Data in this exercise –

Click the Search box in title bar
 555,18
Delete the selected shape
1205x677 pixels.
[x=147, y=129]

...

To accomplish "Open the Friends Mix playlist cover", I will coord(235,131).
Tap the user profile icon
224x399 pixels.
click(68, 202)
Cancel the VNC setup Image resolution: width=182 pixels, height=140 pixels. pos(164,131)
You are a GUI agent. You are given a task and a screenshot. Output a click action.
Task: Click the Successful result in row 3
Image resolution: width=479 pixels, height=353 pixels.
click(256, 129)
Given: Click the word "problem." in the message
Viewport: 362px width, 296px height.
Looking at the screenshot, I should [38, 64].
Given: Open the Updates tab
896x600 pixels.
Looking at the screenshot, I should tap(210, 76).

The task – Copy the items starting at the line with "I will coord(235,131)." and ending at the line with "Cancel the VNC", renaming "playlist cover" to "album cover" and leaving everything else unchanged.

Answer to the problem –
To accomplish "Open the Friends Mix album cover", I will coord(235,131).
Tap the user profile icon
224x399 pixels.
click(68, 202)
Cancel the VNC setup Image resolution: width=182 pixels, height=140 pixels. pos(164,131)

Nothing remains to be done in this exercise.